Under the auspices of London’s Science Museum John Pugh, director of digital at Boehringer Ingelheim and brainchild of the Syrum game, launched his company’s newest offering to the world.

The game has been heavily delayed by around a year, and the launch on 13 September was in fact just for beta testing, with the finished product not expected to go live for some months, and will not be available in the US in any form until next year.

But what is the game? In a nutshell, it is a simulator of the pharma industry’s drug development process. The game is very similar to Zynga’s popular Facebook game Farmville, but just swaps farms and crops for laboratories and molecules.

Gamers play as an R&D pharma company that has to develop drugs and put them into clinical trials, mimicking the real industry process.
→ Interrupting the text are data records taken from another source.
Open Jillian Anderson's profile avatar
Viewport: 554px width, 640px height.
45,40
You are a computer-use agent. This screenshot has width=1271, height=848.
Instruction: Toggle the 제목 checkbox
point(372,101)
And there are social media aspects to Syrum, as players can link up with their Facebook friends and give them gifts - these can then be used to customise their offices and laboratories.

Players can also trade and collaborate to help create better compounds, but on the flipside they also have the option to steal their competitors’ staff and compounds to get ahead.

Promoting science

Speaking to PharmaTimes at the event, Pugh says Syrum is about promoting science, innovation and the pharma R&D process to the public, who are not always aware of how much time and effort goes into making new medicines.
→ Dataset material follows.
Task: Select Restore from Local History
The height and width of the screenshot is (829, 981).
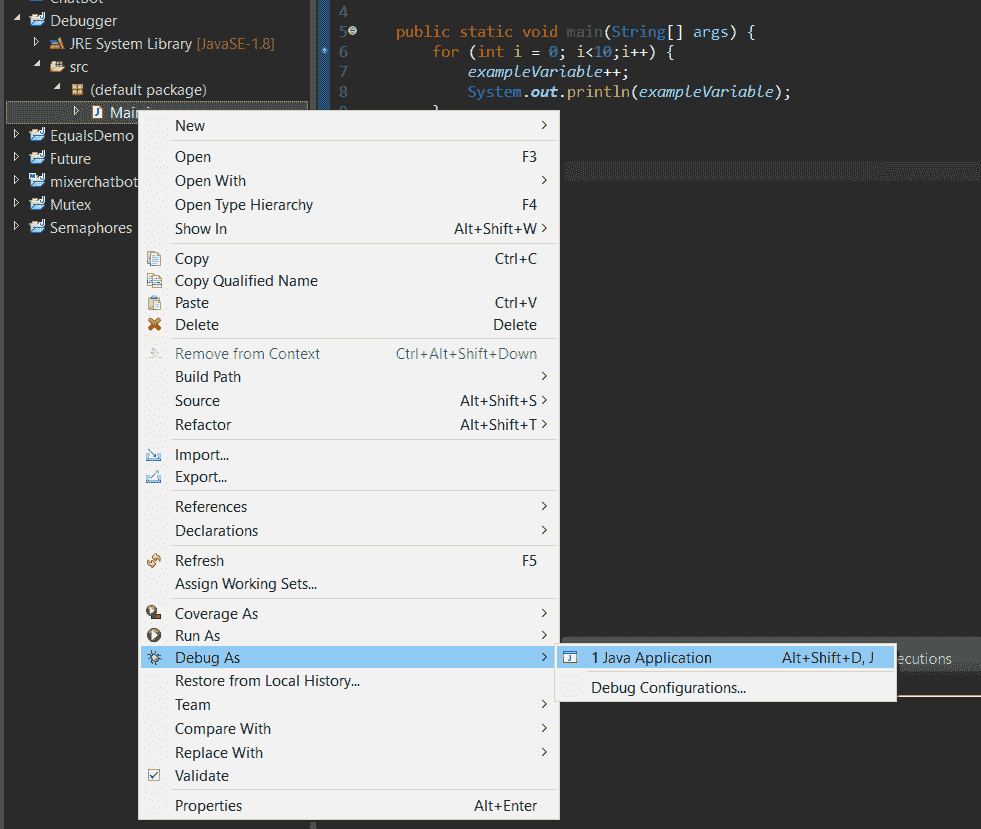Action: pos(267,681)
But what’s in it for Boehringer? Pugh says: “Boehringer spends a lot of money on disease awareness campaigns for doctors and for the public. We’ve used traditional methods for years but we’re now trying to use more digital.

“So my concept is that gaming is one of the most effective way for people to learn – when you’re a kid, you play games, in education, there are gaming methods entrenched into learning programmes, but we’ve never brought that into the medical or pharma realm.”
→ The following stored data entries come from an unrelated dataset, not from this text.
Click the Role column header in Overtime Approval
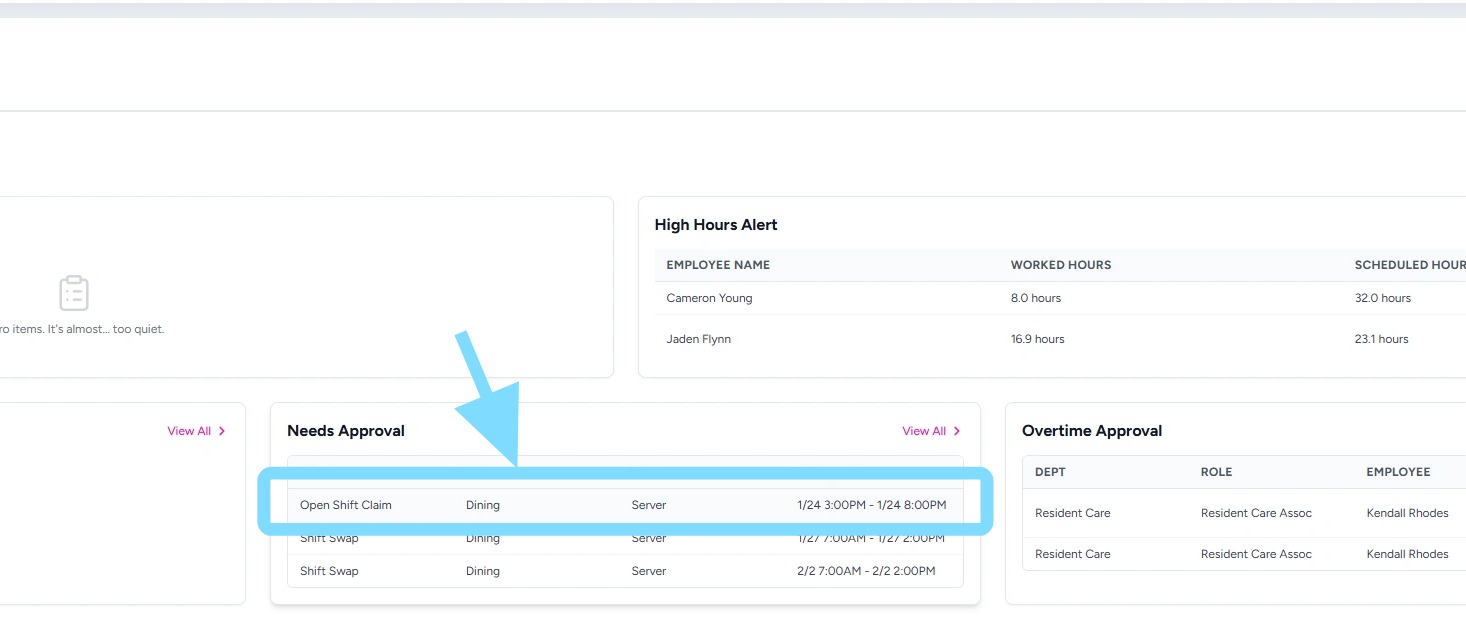 pyautogui.click(x=1216, y=472)
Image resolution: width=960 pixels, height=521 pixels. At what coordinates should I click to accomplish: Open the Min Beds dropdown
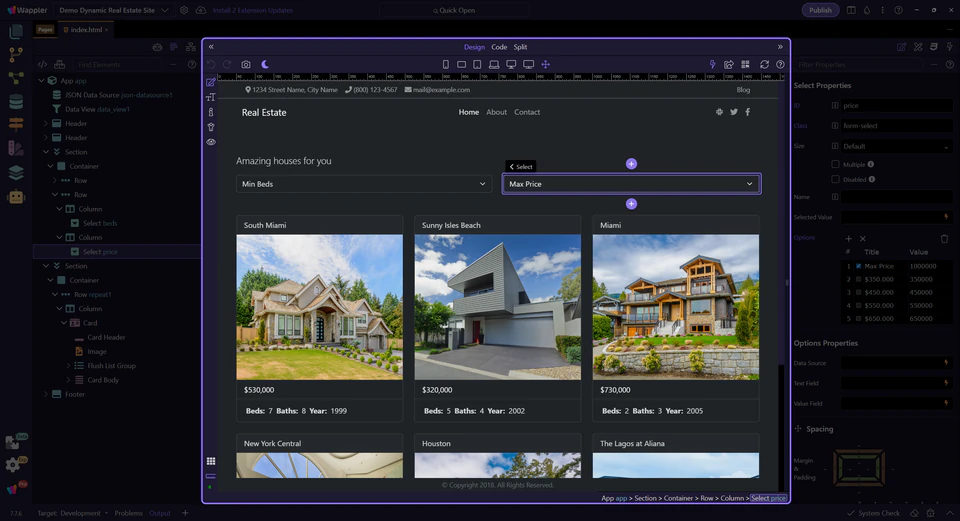363,184
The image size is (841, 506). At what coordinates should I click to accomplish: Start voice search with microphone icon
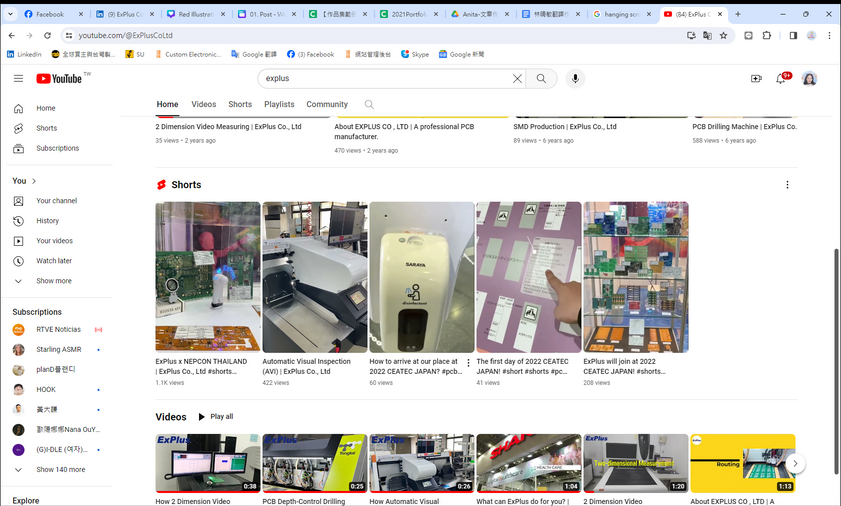click(x=575, y=78)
He said pharma has tried things before – such as using Pac Man style platform games where a white blood cell eats bacteria, but that this was too limited. He says using social games like Syrum is a big step forward, because it is more engaging and can be shared by, potentially, millions of people.

The plan was to use Syrum as a vehicle for some of Boehringer’s disease awareness campaigns such as Drive COPD and 1 Million 1 Stroke, but Pugh said the beta version will not carry any Boehringer campaigns.

Instead the beta version will start with a disease the gamer must tackle, and by playing the level the user will learn more about the condition - but it will not necessarily be a illness that Boehringer caters for.

As the user progresses through the game they will also learn about counterfeiting – a major problem for many pharma firms – the complexity of drug patents and the process behind clinical trials.

Pugh says users will also learn about the high levels of money that has to be re-invested in the drug pipeline in order to make new medicines. “We don’t say this explicitly,” Pugh explains, “But it’s inherent in the game.”

He says that the reputation of the pharma industry is not as bad as it was, but concedes that it’s ‘not great’. “A lot of people think that pharma’s goal is just to make profits, but if you look at how much the industry spends and how complicated the R&D process is, it really doesn’t boil down to making money.

“I don’t think Syrum will single-handedly raise the profile of the industry to the public, but I think it will play its part, and that’s its purpose.”